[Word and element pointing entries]
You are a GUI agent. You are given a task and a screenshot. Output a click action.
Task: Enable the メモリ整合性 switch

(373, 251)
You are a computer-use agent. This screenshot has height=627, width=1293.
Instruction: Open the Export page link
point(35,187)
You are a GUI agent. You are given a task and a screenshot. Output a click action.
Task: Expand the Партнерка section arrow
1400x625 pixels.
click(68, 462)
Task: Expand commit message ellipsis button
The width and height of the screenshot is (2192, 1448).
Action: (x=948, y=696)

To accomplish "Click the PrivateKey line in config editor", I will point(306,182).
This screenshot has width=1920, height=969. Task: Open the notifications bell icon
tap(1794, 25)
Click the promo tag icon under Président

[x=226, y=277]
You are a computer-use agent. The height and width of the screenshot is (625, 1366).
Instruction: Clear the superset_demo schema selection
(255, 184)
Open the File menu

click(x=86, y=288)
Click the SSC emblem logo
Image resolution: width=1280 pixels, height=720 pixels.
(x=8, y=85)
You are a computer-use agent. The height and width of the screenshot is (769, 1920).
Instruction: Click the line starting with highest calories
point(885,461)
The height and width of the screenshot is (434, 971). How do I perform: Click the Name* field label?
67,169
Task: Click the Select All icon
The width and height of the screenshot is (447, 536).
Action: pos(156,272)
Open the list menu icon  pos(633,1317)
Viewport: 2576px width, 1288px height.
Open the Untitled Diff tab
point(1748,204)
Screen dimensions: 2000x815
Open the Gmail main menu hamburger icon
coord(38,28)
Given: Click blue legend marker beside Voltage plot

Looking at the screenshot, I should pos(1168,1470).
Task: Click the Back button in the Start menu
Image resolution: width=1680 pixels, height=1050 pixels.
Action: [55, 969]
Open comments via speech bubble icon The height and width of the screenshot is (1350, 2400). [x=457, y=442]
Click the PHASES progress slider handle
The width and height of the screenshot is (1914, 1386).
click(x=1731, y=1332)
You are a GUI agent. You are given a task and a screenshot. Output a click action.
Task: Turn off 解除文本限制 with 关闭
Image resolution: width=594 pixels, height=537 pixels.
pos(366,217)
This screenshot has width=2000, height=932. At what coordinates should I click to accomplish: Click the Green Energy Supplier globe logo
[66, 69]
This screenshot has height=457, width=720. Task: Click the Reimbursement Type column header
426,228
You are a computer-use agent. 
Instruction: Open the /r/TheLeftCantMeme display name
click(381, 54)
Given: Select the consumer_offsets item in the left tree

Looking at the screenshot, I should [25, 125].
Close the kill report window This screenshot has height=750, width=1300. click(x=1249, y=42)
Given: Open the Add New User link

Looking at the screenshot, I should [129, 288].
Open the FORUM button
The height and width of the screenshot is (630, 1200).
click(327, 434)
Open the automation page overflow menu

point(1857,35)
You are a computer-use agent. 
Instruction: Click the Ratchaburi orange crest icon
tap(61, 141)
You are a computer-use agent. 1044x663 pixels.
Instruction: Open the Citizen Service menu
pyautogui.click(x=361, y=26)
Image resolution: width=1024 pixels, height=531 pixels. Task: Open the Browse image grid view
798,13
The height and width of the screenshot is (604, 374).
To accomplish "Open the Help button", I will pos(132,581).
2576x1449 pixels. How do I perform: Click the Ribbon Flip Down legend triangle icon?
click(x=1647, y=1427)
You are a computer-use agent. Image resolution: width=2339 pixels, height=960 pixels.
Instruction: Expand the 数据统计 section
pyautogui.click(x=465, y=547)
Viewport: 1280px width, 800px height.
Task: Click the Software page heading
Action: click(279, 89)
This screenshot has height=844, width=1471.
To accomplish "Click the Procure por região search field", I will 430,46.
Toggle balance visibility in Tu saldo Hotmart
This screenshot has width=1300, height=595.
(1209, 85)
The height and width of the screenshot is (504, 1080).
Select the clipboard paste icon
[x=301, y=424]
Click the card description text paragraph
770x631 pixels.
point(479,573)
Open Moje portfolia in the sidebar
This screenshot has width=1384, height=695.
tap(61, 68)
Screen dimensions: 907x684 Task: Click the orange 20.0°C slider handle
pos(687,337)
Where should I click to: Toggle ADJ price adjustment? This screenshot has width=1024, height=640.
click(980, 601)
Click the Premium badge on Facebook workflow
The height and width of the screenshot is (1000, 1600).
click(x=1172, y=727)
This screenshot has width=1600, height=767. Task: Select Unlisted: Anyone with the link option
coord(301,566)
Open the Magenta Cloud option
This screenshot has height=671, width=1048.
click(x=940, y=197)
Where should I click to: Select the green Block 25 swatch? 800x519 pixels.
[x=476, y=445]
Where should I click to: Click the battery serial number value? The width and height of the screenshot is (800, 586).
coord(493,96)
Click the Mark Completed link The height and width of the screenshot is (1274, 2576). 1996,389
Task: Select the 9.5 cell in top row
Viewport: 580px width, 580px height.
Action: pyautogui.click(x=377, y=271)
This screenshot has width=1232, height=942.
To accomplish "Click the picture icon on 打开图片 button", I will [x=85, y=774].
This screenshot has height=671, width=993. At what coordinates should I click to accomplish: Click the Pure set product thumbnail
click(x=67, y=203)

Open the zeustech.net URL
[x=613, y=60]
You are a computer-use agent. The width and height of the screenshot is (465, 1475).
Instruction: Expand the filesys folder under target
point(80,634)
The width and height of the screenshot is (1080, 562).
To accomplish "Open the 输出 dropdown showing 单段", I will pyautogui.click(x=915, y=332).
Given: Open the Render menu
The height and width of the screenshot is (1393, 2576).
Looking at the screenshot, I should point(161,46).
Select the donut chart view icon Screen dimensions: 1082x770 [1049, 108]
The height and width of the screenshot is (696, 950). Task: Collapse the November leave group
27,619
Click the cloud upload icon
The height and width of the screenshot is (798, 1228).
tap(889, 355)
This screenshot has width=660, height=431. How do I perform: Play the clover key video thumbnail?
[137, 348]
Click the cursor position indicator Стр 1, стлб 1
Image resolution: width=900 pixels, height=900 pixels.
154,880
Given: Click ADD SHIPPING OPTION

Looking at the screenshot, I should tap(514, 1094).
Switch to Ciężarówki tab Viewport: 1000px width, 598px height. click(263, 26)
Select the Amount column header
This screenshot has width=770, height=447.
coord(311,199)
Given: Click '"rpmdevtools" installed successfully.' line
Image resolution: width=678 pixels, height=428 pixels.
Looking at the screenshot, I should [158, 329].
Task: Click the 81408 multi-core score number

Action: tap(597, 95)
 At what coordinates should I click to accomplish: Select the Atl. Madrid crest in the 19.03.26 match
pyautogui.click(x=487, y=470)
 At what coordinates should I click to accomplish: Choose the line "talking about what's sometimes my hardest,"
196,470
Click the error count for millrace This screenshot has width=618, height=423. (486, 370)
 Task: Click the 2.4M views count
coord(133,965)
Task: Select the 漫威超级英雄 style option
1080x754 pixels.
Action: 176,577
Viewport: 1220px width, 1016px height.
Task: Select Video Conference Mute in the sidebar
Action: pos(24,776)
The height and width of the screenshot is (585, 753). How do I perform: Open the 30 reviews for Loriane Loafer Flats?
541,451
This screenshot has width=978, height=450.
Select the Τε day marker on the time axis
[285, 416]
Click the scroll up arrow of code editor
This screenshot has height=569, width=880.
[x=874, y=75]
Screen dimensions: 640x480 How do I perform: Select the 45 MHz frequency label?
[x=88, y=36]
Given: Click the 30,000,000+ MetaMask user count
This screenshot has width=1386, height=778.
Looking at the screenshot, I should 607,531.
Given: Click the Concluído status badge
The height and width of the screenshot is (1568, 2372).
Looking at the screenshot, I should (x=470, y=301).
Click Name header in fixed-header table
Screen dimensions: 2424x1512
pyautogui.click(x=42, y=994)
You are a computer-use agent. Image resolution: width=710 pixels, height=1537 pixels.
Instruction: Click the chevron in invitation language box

**Problem details**
Please rewrite the part of the listing starting at the line containing "Click the cursor" and ending at the end of the listing, changing "Given" to "Goal" wherever it occurs and leaving everything else unchanged.

**Finished answer**
Click the cursor position indicator Стр 1, стлб 1
Image resolution: width=900 pixels, height=900 pixels.
154,880
Goal: Click ADD SHIPPING OPTION

Looking at the screenshot, I should tap(514, 1094).
Switch to Ciężarówki tab Viewport: 1000px width, 598px height. click(263, 26)
Select the Amount column header
This screenshot has width=770, height=447.
coord(311,199)
Goal: Click '"rpmdevtools" installed successfully.' line
Image resolution: width=678 pixels, height=428 pixels.
Looking at the screenshot, I should [158, 329].
Task: Click the 81408 multi-core score number

Action: tap(597, 95)
 At what coordinates should I click to accomplish: Select the Atl. Madrid crest in the 19.03.26 match
pyautogui.click(x=487, y=470)
 At what coordinates should I click to accomplish: Choose the line "talking about what's sometimes my hardest,"
196,470
Click the error count for millrace This screenshot has width=618, height=423. (486, 370)
 Task: Click the 2.4M views count
coord(133,965)
Task: Select the 漫威超级英雄 style option
1080x754 pixels.
Action: 176,577
Viewport: 1220px width, 1016px height.
Task: Select Video Conference Mute in the sidebar
Action: pos(24,776)
The height and width of the screenshot is (585, 753). How do I perform: Open the 30 reviews for Loriane Loafer Flats?
541,451
This screenshot has width=978, height=450.
Select the Τε day marker on the time axis
[285, 416]
Click the scroll up arrow of code editor
This screenshot has height=569, width=880.
[x=874, y=75]
Screen dimensions: 640x480 How do I perform: Select the 45 MHz frequency label?
[x=88, y=36]
Goal: Click the 30,000,000+ MetaMask user count
This screenshot has width=1386, height=778.
Looking at the screenshot, I should 607,531.
Goal: Click the Concluído status badge
The height and width of the screenshot is (1568, 2372).
Looking at the screenshot, I should (x=470, y=301).
Click Name header in fixed-header table
Screen dimensions: 2424x1512
pyautogui.click(x=42, y=994)
You are a computer-use agent. Image resolution: width=710 pixels, height=1537 pixels.
Instruction: Click the chevron in invitation language box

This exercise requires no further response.